Harriet Lane's superb novel Alys, Always is now out in paperback, and as it's one of my books of the year (I'll be posting the list soon), here again are my thoughts on it:
When I picked up Alys, Always to write the 'first impressions' post the other day, I really hadn't intended to read on to the end there and then, but nor had I expected that just a few pages would be sufficient to make the book 'stick' so that it simply couldn't be put aside. To digress for a moment, I hope that a producer/director of taste and sensitivity will make a television film of this book because I think it would lend itself well to that treatment, and the result - taut, tense and beautifully played out - would be something worth watching.

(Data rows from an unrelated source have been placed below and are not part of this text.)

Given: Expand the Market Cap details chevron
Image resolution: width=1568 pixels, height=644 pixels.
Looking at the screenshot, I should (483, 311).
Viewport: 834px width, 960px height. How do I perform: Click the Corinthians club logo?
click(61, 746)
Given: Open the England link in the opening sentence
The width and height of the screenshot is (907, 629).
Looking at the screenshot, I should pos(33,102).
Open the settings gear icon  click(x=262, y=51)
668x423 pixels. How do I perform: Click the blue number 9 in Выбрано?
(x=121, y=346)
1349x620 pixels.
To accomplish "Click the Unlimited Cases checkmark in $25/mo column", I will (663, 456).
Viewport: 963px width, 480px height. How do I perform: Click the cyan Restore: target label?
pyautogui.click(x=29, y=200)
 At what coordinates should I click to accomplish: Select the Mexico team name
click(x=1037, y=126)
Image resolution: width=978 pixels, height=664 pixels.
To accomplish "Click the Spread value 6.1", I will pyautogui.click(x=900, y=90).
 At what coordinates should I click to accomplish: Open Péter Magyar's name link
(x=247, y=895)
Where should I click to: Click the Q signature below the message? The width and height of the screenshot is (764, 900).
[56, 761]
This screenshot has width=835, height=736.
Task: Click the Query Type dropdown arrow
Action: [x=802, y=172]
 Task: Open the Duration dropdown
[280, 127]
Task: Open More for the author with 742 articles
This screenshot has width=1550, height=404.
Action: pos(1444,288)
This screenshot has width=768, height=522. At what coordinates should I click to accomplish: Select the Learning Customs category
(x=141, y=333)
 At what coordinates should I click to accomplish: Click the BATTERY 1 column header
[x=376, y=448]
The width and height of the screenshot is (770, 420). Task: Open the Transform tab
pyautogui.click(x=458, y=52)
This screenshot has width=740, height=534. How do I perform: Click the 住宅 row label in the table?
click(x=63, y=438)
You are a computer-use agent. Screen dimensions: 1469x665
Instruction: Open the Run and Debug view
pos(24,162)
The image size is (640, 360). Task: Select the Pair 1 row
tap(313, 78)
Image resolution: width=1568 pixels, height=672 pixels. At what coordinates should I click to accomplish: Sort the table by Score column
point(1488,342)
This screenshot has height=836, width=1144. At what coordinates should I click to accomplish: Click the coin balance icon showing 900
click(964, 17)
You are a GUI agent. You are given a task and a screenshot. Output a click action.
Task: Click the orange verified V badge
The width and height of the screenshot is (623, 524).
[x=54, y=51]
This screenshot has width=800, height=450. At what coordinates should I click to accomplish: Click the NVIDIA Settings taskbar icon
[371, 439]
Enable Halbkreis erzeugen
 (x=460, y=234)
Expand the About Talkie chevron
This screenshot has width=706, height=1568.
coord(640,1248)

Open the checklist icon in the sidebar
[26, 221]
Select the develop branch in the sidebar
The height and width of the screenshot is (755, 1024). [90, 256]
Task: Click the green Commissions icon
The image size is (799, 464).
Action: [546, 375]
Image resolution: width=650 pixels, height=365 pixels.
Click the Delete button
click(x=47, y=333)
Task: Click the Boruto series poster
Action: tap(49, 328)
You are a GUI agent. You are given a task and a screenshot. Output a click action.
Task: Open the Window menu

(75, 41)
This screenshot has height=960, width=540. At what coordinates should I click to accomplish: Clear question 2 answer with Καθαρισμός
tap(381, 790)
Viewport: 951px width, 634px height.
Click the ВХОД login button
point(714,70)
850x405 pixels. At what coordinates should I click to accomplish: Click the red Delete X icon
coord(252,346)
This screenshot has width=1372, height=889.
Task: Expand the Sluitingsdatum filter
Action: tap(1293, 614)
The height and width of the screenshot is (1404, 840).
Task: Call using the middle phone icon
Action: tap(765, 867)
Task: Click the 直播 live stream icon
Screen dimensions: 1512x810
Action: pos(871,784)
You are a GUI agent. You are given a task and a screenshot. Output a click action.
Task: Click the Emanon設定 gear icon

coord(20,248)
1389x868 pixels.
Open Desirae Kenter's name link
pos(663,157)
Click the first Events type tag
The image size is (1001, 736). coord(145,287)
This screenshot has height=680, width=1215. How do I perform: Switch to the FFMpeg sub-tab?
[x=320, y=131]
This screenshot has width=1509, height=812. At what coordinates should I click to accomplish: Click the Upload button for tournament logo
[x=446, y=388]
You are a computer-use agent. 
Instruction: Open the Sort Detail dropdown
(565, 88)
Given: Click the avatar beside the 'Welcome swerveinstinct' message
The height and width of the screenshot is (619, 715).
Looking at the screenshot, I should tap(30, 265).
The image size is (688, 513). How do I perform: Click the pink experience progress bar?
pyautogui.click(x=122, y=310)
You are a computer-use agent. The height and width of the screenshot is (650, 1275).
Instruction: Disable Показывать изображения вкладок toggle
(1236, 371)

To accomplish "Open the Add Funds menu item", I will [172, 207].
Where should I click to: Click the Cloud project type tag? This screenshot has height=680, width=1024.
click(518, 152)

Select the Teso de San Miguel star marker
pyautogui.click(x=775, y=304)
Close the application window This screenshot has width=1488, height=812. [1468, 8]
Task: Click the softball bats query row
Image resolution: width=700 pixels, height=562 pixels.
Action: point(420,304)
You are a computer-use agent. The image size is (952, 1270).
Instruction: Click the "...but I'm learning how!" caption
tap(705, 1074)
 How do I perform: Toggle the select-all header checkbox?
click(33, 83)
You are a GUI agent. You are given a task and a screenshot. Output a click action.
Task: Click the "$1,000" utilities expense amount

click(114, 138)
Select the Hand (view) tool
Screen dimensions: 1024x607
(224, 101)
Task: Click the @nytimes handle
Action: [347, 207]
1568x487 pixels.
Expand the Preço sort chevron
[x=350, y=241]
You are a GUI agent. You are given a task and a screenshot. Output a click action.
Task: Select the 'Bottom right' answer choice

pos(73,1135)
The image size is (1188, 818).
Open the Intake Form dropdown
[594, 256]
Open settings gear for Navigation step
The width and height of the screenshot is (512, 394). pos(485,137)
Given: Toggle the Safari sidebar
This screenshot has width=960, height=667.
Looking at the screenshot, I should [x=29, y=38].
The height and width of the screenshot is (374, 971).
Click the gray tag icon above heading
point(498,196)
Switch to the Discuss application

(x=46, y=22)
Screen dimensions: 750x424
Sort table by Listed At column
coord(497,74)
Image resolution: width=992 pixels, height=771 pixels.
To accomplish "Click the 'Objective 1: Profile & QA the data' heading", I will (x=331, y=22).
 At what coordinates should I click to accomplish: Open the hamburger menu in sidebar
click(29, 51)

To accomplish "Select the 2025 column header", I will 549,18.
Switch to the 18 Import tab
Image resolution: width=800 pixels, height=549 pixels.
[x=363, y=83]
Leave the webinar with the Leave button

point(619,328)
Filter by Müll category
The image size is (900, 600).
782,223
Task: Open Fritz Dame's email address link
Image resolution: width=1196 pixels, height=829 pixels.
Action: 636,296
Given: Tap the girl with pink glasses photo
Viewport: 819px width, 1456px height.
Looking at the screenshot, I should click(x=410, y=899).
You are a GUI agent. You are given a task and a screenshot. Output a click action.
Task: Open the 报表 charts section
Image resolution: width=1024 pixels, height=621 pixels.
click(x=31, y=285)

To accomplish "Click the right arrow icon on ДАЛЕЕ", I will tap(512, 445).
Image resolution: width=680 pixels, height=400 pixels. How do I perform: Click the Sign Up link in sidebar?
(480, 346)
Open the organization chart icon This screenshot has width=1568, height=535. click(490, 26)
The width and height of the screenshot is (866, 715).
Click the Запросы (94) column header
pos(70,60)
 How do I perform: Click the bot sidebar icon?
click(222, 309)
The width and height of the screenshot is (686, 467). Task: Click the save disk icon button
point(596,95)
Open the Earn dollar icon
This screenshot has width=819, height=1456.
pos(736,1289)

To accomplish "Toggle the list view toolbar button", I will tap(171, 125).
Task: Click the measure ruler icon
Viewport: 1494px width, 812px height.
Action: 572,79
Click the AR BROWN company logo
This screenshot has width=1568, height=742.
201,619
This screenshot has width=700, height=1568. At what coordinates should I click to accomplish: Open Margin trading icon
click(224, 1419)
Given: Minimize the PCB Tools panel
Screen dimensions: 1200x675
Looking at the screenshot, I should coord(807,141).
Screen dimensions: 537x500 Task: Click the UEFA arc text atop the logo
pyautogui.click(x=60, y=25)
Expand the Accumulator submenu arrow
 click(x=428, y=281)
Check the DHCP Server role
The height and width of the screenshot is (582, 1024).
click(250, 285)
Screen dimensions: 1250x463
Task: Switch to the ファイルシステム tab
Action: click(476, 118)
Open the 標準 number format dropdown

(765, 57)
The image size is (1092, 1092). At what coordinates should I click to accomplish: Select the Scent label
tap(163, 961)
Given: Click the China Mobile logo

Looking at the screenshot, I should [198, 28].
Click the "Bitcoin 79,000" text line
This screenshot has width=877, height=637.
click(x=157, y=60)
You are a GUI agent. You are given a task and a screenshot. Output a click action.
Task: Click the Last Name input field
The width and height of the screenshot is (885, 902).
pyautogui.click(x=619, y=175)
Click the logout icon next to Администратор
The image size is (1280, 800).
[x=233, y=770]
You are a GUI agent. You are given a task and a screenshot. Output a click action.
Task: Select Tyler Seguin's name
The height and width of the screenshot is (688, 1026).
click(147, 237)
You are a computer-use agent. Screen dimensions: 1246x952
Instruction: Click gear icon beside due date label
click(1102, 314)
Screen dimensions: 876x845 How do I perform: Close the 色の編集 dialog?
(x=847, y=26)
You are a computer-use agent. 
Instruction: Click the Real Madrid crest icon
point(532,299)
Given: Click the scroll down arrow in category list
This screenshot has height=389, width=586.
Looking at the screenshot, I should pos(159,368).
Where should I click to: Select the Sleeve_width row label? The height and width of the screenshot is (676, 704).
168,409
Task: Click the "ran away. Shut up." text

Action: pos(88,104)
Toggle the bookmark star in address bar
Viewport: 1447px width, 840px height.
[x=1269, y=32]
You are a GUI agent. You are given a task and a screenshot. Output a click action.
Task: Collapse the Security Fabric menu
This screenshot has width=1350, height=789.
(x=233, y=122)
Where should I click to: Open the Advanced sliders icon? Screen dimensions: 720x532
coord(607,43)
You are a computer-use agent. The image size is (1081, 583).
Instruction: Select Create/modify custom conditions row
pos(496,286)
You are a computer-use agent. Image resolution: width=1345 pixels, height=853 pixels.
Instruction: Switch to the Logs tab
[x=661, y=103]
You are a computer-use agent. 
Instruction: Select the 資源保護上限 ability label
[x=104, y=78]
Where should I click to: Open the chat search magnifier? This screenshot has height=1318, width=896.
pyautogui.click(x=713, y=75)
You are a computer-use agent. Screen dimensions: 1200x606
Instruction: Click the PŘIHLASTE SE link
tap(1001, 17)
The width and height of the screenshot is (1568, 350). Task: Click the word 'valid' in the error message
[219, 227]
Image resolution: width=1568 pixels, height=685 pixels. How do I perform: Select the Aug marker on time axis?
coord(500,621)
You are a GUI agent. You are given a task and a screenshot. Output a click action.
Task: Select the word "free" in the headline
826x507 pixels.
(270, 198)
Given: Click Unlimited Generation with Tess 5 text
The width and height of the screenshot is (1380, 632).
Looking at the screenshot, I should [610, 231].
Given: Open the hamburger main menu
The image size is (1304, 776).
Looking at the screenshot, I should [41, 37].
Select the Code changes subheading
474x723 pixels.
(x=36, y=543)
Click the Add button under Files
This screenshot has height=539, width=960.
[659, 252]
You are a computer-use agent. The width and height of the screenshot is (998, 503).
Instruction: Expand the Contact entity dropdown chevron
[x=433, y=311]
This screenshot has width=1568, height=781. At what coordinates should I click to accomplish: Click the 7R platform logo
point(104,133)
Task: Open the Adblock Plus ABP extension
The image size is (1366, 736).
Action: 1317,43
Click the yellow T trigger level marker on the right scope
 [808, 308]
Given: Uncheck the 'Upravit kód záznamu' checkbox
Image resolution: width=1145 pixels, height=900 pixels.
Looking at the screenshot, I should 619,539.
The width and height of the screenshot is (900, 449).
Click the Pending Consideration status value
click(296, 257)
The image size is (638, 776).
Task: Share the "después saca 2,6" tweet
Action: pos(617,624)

But to get back to the book itself, and to re-iterate briefly, Frances Thorpe is a sub-editor on a newspaper's books pages who happens upon a road accident and in going to the aid of the injured driver, hears her last words. What could have been routine subsequent contact with the dead woman's family in fact offers Frances an opening into a world of which, both personally and professionally, she is keen to be a part, and it is how she manoeuvres herself into a position whereby she can take advantage of the chance afforded her that is so compelling and so well done.
This is a very concise and acute psychological study, at times
drily funny ("Her mother is an interior designer. It slowly dawns on me
that I've heard of her pioneering work with taupe."), always expertly
observed, perfectly paced and smoothly finished off. At one point a
visitor to Frances's flat, looking at the contents of the bookshelves, pulls out a copy of Rebecca;
a significant moment, I felt, as surely this story pays homage to that
book in more ways than one! You'll see what I mean when you read it, as I
urge you to do, because this is such a neatly executed, well thought
out piece of work, crafted in a different way from Vanessa Gebbie's The Coward's Tale, but to a similarly impressive standard.
There are lines in which Harriet Lane has used rhythm, e.g. a comma providing a half-beat's pause, to such telling effect, and I love that attention to detail and that feel for how a story should be told. She is very amusing on the characters of literary London, the lionised figures (many with marvellous names), the fawning, the social cachet and the coin of celebrity. She is excellent, too, on things like dress and food and houses and the setting of scenes, and on laying clues to her main protagonist's true character in what amount to throwaway lines. All of these things come together to make a novel of skill, elegance and flair, one in which cool calculation and subtle manipulation move, as a cloud in front of the sun, to chill and unsettle, that suddenly cast shade revealing what in full light had been carefully concealed. What is not hidden is Harriet Lane's talent - this is a brilliant debut!